At $2.45 to $2.75 per watt total cost for the typical residential solar installation in Pennsylvania or New Jersey in 2022, and a typical electricity cost in the area of $.14 per kilowatt hour (kWh), let’s take a quick and simple look at whether solar makes sense for the typical homeowner in the area. PECO’s electric rate is currently $.135 per kilowatt hour (kWh). A 1000 watt solar installation (1 kW) would provide about 1,200 kWh in annual production (depending on shade and other factors). So that would cost $2,600 to install using $2.60 per watt installed cost, before the 26% federal tax credit. The net cost to the homeowner after the tax credit is $1.924 per watt, or $1,924 total installed cost per kW of solar.
The utility savings would equal $168 per year and this system would generate slightly more than 1 SREC per year, or about $40 in today’s Pennsylvania SREC market. That’s $208 per year in cost savings, or about a 9-year payback period before factoring in inflation in utility rates. With inflation, it’s a good expectation that you’d fully recoup your investment in 7.5 years to 8 years. While the exact payback period will vary by project, we’re seeing most projects fall somewhere near this range.

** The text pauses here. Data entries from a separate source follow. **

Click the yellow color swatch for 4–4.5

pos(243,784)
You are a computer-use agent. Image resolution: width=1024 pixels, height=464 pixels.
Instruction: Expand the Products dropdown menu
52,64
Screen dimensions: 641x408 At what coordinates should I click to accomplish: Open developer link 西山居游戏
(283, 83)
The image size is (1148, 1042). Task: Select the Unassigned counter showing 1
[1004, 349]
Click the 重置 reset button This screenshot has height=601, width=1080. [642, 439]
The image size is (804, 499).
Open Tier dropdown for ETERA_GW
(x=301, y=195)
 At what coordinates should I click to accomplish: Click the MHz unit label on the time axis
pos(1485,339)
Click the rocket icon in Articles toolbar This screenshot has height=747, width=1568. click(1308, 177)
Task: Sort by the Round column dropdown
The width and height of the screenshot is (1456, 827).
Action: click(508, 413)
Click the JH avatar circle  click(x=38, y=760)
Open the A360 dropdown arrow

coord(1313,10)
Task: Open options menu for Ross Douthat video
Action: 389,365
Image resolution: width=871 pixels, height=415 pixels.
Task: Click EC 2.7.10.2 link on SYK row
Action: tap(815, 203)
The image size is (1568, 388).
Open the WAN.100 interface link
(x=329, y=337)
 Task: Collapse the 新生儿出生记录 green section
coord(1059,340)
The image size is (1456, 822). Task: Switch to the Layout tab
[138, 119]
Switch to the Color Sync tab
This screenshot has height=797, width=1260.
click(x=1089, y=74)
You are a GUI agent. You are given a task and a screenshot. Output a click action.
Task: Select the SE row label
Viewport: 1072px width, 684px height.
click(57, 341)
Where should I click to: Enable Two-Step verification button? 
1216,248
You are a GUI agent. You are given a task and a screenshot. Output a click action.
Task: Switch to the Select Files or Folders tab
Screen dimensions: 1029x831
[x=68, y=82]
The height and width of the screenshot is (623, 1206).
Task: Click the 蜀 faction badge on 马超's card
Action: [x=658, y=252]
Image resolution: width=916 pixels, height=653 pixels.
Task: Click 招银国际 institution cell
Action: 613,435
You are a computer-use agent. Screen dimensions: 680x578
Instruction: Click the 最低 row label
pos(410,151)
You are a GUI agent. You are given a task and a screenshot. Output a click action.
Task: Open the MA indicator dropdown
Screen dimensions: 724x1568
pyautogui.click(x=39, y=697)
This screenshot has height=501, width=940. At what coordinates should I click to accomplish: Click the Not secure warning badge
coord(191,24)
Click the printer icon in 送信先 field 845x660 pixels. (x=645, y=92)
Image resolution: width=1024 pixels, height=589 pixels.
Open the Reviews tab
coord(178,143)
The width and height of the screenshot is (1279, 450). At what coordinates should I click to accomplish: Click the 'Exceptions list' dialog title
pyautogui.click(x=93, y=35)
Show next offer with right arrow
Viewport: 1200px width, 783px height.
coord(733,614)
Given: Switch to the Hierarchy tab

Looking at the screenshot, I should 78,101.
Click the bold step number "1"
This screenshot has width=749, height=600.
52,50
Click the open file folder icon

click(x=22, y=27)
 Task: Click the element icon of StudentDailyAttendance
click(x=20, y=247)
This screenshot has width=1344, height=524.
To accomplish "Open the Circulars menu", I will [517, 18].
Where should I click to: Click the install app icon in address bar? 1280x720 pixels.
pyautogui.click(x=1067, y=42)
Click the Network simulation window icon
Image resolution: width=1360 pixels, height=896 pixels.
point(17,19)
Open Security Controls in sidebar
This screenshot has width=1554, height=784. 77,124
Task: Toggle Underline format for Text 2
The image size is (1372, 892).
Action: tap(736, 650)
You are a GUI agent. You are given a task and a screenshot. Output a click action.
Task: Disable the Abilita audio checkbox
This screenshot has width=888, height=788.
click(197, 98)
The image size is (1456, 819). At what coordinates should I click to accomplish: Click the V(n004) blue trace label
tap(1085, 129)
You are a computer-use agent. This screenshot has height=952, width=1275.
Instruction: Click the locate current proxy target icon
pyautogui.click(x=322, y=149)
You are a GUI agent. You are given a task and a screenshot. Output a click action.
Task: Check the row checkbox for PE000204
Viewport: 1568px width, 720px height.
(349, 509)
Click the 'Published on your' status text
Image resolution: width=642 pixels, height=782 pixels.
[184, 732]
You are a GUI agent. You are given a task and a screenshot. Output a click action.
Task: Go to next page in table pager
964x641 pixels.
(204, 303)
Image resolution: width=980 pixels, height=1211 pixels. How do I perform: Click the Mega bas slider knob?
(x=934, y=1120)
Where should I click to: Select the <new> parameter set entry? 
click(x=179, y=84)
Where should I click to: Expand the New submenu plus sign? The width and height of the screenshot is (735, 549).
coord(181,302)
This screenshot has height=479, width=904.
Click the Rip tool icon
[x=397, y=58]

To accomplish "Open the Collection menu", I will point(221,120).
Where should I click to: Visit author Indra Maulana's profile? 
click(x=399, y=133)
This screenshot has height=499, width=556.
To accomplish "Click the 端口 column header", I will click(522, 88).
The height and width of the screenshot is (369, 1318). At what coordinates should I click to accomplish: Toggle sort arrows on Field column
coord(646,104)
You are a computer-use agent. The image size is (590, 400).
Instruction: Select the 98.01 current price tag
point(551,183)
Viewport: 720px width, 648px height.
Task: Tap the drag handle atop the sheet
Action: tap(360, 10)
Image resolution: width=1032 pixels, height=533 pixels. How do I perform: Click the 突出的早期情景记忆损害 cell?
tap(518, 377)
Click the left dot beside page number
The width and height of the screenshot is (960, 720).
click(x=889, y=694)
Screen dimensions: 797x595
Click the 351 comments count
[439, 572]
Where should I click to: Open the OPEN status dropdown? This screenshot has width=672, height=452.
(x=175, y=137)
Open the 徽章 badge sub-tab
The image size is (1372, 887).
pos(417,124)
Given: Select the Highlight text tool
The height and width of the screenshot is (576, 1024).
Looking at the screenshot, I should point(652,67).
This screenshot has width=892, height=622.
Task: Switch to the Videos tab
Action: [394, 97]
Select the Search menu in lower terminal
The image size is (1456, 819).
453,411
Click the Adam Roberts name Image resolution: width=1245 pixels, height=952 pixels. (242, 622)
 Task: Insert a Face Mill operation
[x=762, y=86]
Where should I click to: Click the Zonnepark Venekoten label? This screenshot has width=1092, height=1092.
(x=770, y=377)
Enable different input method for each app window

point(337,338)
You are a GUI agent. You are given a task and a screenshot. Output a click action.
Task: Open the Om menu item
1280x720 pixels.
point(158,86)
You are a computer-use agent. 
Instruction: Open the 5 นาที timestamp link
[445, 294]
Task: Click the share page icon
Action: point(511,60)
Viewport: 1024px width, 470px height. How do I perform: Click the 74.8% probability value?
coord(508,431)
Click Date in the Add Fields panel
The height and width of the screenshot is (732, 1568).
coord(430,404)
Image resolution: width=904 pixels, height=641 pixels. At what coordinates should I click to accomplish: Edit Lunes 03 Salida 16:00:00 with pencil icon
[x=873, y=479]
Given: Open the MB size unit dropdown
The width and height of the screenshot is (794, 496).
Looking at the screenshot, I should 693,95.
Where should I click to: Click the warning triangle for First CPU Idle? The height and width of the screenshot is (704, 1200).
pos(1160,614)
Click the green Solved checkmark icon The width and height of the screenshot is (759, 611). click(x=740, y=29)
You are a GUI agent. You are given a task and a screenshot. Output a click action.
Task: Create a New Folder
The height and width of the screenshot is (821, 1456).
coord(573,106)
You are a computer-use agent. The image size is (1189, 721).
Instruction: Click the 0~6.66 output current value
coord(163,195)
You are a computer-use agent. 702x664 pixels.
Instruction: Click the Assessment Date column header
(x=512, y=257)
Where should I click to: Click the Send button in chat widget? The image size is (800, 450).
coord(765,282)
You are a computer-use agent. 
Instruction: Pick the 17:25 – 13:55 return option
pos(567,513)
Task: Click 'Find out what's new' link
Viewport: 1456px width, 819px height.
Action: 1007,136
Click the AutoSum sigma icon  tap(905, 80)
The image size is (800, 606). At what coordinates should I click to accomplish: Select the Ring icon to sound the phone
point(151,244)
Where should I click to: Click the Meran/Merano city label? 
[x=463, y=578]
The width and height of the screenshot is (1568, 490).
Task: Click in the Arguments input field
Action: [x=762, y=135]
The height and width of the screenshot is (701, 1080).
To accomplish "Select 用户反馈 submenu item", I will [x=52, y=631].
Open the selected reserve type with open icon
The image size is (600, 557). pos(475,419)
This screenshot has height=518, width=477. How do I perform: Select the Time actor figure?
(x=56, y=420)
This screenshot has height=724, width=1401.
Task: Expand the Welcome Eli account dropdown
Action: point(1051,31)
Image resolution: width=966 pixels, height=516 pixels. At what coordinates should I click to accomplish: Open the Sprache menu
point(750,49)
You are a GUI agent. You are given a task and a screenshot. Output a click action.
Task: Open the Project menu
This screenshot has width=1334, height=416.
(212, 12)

Options for Financing a Typical Solar Installation in Pennsylvania
Keep in mind there are a plethora of solar financing companies out there to fund your solar installation, both for-profit banks and investment companies and not-for-profit credit unions. At Exact Solar, we prefer using the not-for-profit credit union, Clean Energy Credit Union. They are in this game for the right reasons and have our customers priorities in mind, not their own profit motive. They are fantastic to work with, don’t require us to absorb any dealer fees (so we don’t have to have a higher price for the installation), and have low fees to the homeowner. You can get a 15 or 20 year loan with CECU, so for a solar installation that might have an 8-10 year payback, if you finance that project over 15 to 20 years, you should be saving money every year right from the start.
You can also use a home equity line of credit to fund a solar project for your home. This is probably the most advantageous option for those who can do this. It will yield the lowest rates overall and produce the best annual cost savings from solar.